Randomized as in not all the inputs to be the same? I tried it with actual 20x20 monochrome images (hence 400 input neurons) but was getting equally strange results. So I decided to try in on this more simple data instead to confirm it’s working as it should.
Thanks. Tried it now, but got even more confused: all scales and weights are now -0. which results in all 0 outputs.
that would mean - you’d want a regression, not a classification
(like: ‘learn’ the input function, and produce similar output)
(and sadly, this isn’t possible with ANN_MLP, since it would need a linear activation for the last layer, and you can’t set activation funcs per layer independently)
So regression as in “take 10 smartphone parameters - give a single value rating how good it is”? Or no?

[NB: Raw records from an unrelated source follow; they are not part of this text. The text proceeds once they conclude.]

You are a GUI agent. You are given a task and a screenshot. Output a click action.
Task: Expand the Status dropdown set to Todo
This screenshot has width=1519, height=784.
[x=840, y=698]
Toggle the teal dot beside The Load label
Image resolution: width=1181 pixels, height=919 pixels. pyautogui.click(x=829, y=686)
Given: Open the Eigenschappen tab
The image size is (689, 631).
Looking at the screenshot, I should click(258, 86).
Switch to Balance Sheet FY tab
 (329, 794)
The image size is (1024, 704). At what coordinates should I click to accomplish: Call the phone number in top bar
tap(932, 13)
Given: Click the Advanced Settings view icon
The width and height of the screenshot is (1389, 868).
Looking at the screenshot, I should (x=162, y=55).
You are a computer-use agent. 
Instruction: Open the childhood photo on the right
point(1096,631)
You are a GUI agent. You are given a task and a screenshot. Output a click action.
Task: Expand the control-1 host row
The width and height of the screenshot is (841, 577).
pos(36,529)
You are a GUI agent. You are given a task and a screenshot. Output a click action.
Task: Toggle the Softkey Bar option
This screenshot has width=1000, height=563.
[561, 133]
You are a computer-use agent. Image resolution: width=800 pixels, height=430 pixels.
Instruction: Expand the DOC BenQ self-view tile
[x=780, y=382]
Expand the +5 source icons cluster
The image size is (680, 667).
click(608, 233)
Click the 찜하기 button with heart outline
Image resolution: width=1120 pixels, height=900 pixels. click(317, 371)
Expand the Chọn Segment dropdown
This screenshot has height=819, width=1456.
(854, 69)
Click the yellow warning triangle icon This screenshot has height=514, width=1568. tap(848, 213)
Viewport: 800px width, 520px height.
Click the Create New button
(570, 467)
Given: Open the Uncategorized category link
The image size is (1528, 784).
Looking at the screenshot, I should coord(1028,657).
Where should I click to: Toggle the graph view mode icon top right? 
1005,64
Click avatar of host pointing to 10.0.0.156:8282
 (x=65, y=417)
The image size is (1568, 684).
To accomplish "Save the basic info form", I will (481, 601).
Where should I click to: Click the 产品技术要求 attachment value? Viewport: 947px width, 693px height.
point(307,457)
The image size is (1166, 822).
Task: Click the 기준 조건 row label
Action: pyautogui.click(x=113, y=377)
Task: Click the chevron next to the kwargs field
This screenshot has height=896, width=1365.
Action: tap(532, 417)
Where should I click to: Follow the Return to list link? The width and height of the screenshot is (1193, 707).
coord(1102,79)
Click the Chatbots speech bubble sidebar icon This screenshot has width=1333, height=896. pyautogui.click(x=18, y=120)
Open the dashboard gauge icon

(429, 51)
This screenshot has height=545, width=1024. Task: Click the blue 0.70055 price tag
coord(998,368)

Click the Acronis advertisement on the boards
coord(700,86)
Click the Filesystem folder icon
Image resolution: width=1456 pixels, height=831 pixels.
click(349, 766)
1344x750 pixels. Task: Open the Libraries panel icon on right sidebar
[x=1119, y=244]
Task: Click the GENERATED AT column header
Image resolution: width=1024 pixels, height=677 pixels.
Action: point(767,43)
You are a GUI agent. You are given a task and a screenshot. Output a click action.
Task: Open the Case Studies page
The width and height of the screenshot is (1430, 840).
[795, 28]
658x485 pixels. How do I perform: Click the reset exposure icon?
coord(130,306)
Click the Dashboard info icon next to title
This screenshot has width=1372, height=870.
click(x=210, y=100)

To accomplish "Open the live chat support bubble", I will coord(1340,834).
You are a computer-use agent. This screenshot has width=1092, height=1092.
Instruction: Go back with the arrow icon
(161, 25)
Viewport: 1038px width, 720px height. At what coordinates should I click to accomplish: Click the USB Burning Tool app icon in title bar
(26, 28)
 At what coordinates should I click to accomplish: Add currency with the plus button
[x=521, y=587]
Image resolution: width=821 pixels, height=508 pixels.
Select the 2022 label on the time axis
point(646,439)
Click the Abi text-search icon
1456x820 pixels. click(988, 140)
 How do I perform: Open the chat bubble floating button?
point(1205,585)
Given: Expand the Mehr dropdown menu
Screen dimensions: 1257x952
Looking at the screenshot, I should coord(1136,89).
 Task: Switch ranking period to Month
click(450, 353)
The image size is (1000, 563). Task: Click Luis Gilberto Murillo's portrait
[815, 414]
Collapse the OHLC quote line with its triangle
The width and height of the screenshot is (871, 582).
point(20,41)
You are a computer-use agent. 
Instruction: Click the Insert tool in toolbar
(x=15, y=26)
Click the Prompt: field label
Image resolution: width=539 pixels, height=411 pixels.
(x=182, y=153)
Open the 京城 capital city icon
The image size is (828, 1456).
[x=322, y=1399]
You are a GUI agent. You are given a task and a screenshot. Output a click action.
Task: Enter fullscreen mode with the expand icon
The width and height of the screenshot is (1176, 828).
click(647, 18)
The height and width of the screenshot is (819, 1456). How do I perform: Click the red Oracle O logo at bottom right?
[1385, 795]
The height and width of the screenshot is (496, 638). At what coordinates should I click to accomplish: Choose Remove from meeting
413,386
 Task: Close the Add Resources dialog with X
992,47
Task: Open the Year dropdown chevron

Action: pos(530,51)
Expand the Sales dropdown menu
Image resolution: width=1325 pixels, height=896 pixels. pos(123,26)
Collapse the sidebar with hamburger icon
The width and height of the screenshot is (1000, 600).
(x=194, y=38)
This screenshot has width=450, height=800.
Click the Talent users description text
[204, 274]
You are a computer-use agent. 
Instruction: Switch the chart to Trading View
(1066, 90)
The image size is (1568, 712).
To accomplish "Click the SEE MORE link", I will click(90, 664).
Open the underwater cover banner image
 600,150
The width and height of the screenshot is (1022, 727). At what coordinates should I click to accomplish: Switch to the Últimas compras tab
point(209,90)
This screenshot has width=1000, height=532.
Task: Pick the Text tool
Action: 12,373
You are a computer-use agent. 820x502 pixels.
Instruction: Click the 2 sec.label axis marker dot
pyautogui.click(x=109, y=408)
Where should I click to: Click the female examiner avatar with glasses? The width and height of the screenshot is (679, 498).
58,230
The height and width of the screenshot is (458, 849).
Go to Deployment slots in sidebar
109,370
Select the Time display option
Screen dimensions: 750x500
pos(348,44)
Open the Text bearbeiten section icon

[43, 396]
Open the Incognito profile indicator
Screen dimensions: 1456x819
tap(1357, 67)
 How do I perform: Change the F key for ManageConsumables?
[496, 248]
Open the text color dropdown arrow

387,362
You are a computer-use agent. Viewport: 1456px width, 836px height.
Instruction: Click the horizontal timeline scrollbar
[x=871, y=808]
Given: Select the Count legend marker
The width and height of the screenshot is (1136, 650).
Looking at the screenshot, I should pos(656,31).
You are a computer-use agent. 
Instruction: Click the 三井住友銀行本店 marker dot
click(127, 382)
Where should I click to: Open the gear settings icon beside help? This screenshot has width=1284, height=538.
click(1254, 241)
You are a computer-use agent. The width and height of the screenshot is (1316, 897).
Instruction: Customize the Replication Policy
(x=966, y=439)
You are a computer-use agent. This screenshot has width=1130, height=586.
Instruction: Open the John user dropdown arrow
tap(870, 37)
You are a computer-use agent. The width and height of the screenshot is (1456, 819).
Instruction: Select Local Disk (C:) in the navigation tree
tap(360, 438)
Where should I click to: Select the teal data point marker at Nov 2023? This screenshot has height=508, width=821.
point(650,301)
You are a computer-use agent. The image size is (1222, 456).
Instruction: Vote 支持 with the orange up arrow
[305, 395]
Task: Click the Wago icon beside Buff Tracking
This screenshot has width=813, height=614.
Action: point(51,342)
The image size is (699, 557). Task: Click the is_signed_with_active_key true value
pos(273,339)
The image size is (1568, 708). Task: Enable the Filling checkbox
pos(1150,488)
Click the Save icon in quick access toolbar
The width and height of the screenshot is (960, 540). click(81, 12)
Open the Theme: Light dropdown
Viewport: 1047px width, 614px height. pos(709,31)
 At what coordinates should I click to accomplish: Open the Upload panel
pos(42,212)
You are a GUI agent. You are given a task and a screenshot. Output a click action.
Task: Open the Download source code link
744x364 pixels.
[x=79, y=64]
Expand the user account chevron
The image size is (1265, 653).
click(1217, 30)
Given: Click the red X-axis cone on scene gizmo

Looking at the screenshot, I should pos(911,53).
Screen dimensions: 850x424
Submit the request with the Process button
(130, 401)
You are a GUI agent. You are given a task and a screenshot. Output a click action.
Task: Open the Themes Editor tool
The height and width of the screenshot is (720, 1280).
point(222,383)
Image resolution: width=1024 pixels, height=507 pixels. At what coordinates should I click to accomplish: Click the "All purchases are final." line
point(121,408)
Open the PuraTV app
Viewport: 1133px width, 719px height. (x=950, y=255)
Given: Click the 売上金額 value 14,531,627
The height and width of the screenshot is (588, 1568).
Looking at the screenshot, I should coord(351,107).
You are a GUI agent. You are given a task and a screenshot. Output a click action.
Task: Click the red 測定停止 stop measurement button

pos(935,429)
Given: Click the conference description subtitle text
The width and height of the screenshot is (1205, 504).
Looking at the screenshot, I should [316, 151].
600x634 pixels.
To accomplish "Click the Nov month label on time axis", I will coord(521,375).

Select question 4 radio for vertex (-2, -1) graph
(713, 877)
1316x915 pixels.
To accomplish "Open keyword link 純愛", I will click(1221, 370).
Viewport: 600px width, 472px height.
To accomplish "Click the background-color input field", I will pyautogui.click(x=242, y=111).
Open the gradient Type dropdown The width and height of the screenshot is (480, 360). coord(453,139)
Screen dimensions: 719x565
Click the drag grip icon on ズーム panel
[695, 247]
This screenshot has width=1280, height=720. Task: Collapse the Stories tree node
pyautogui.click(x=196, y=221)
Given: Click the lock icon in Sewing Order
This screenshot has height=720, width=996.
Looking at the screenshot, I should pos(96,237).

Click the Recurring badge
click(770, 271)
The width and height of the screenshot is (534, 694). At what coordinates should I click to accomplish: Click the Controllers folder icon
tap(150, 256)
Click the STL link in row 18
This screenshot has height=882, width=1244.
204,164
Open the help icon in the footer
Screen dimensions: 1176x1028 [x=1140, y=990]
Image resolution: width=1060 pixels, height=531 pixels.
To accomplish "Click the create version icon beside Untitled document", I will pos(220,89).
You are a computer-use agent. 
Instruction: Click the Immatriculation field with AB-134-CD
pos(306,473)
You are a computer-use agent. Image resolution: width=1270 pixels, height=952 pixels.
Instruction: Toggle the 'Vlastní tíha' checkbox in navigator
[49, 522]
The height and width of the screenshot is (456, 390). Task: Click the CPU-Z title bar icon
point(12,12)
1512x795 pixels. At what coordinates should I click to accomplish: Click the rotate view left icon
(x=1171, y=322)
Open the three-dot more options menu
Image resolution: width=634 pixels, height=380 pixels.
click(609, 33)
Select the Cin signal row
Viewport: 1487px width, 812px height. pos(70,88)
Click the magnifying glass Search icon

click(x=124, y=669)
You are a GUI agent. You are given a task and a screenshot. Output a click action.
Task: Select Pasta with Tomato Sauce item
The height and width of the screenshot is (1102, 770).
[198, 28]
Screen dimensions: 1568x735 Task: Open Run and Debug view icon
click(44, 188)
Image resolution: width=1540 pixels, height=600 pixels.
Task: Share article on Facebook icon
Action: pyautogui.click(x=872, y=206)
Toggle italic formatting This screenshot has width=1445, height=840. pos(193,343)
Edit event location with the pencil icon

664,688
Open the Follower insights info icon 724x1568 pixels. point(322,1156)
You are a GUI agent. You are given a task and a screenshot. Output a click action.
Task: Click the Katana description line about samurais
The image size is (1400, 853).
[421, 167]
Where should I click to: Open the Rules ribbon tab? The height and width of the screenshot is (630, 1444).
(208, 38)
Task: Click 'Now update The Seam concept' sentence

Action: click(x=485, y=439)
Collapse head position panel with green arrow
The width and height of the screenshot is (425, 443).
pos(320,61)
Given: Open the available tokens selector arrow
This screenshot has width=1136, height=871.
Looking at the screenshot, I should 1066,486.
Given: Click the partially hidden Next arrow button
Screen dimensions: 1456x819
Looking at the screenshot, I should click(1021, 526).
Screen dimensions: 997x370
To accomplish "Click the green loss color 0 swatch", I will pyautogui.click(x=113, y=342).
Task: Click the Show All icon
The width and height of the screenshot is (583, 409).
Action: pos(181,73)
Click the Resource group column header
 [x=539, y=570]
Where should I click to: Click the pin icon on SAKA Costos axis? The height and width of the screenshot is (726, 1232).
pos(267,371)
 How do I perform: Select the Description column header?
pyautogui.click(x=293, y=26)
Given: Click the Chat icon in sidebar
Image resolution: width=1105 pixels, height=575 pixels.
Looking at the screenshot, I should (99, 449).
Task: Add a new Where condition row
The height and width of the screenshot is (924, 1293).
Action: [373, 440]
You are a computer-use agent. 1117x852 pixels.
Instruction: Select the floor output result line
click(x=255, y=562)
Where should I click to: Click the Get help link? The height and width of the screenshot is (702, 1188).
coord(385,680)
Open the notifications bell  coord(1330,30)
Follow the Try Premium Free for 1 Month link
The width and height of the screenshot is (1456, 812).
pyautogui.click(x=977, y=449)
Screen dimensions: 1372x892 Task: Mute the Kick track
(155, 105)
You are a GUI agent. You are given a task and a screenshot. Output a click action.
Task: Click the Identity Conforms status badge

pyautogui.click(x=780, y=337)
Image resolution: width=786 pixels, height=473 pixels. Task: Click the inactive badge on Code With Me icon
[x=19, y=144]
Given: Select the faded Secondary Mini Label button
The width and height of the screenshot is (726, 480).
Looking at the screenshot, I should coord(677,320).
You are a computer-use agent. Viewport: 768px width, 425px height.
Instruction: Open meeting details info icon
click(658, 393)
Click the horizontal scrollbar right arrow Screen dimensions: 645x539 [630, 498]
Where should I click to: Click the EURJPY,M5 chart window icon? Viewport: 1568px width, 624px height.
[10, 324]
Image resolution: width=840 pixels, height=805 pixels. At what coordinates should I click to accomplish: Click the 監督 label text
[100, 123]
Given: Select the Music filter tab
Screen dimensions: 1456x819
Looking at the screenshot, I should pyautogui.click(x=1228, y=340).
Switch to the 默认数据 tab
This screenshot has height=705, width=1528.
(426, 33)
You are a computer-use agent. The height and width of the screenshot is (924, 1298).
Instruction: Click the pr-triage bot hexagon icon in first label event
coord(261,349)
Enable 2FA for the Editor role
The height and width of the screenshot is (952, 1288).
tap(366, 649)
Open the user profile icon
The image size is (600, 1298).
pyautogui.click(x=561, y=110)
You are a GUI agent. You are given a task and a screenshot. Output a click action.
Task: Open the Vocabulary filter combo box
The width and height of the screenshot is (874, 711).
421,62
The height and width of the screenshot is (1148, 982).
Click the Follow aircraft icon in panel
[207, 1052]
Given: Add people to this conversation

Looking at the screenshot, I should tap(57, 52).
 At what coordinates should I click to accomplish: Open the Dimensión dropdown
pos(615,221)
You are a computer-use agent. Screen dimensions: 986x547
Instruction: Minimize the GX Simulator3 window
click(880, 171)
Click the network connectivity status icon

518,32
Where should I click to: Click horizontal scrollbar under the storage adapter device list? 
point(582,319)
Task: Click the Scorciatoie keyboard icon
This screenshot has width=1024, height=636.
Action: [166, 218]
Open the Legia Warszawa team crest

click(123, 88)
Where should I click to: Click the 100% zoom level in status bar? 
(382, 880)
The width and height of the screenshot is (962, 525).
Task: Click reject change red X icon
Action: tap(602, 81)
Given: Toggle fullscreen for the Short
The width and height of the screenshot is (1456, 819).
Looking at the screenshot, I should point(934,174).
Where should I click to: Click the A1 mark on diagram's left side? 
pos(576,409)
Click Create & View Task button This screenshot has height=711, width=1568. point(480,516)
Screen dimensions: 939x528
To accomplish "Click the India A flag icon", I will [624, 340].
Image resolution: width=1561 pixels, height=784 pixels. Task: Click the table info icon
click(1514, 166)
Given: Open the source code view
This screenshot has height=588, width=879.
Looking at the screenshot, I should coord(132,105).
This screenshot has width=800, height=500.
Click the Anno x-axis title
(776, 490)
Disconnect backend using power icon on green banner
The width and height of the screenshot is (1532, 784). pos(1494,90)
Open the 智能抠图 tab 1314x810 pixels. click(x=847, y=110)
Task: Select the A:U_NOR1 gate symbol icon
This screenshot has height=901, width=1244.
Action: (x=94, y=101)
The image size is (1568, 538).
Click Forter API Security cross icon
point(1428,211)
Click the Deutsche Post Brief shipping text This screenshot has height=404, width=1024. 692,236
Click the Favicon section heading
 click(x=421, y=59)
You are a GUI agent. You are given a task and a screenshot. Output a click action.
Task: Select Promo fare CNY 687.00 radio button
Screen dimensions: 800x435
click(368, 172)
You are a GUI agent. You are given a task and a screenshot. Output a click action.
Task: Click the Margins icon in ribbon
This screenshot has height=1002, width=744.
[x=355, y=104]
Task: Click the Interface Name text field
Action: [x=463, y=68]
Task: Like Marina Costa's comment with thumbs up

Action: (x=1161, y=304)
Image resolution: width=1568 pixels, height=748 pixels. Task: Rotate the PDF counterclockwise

UPD: Does it mean a simple neural network with about equal structure, but different activation functions for different layers might handle this task?
UPD2: Wait, so I’ve remembered I was making an even more simple MLP (also for image classification (if I understand this term correctly — it had to recognize handwriting) back in the university, and it had 2 layers with linear activation. Might it be that a hidden layer is messing up result in this specific case?
UPD3: Apparently not. With just 2 layers it’s back to the same result regardless of activation type and
well, IDK how ANN_MLP training is actually implemented.
in a dense layer, if the weights of one “neuron” are equal to the weights of another, they behave the same and any updates from training will affect them the same, so they’ll end up being twins forever… and if the whole layer’s weights are initialized the same, the whole layer would be near worthless because it’s equivalent to a single neuron.
there has to be some randomness that affects neurons individually. it’s either in the initialization or somewhere in the training.
stochastically picking training data for a batch may be random but it wouldn’t cause neurons to differentiate.
maybe the docs lie and the weights aren’t initialized to all 0
maybe they inject some randomness during training, in the right places
since you showed one output that looks kinda one-hot, maybe the network did train decently, but there’s some issue with indexing? you said inputs didn’t match the outputs you expected… but you did see outputs always looking somewhat one-hot, or did you see any other patterns?
It turned out to be not very helpful unfortunately. It uses a dataset not of actual images, but a dataset with 17 parameters of images such as total number of pixels of an object (letter) or different means and correlations you have to figure out from an image yourself.
I’ve tried to predict with a single [400x1] vector as well (the last one to be precise) - to get also 1-dimensional ([10x1]) output. And I’m getting the same data.
Other variation is the same pattern (0, 2…9 are the same, 1 is different), but with those 2 values switching places.